Regelungen verbindlich grundbuchrechtlich absichern
Koblenz. Wenn der Eigentümer eines Hauses sein Grundstück nur unter Benutzung des Nachbargrundstückes erreichen kann, so sind Streitigkeiten oft vorprogrammiert. Gleich aus welchem Grund heraus der Zuschnitt der Grundstücke entstanden ist, spätestens bei einem Eigentümerwechsel gibt es zwischen den Nachbarn häufig Konflikte über die grundsätzliche Berechtigung und den Umfang, ein fremdes Grundstück als Zuwegung nutzen zu dürfen. Denn grundsätzlich darf der Eigentümer eines Grundstückes alleine darüber entscheiden, wie er sein Grundstück nutzen möchte und wem er die Nutzung in welchem Umfang gestattet. Ausnahmen davon gibt es wenige und die sind gesetzlich geregelt. Eine davon gibt einem Eigentümer, dessen Grundstück eine Verbindung zu einem öffentlichen Weg fehlt, das Recht, ein Nachbargrundstück für eine erforderliche Verbindung zu nutzen.
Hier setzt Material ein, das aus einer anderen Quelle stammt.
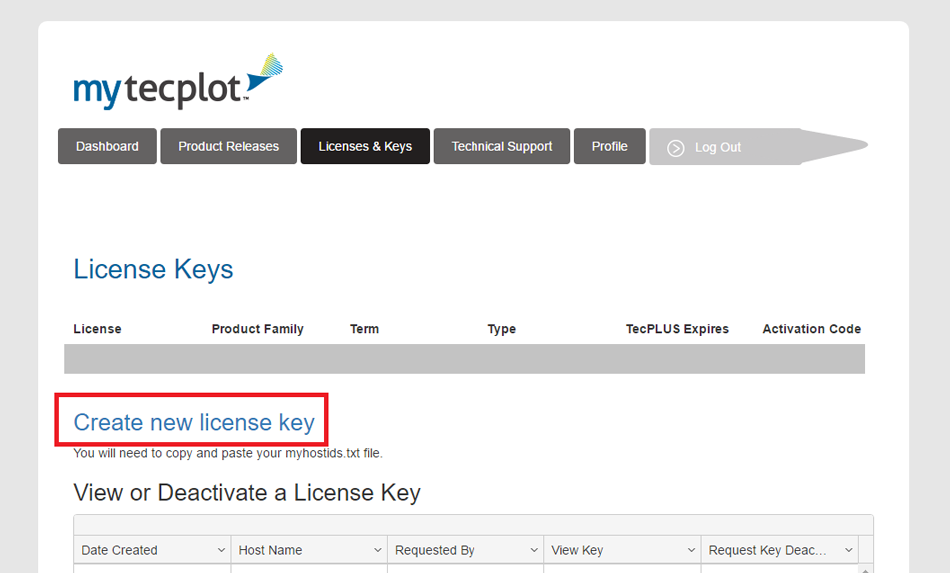The image size is (950, 573).
Task: Click the Requested By column header
Action: coord(434,550)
Gesetzlich ist ein solches Notwegerecht in den §§ 917 und 918 BGB geregelt. Allerdings sind an ein solches Notwegerecht strenge Voraussetzungen geknüpft, wie der Bundesgerichtshof (BGH) kürzlich in einer Streitigkeit zwischen zwei Nachbarn entschieden hat. In dem zu entscheidenden Fall war die Nutzung eines landwirtschaftlichen Anwesens (ein sogenannter Vierseithof) über viele Jahrzehnte nur möglich, in dem der Eigentümer das benachbarte Grundstück als Zuwegung nutzte. Eine weitere Verbindung zu einem öffentlichen Weg bestand nicht und könnte auch nur mit großem technischen und finanziellen Aufwand errichtet werden.
Nach einer Grenzabmarkung verbleibt auf dem Eigentümer des Hofes lediglich ein Streifen mit einer Breite von 1,66 Metern zum Nachbargrundstück, sodass er zum Erreichen des Innenhofes mit Fahrzeugen auf die Nutzung dieses Grundstückes angewiesen ist.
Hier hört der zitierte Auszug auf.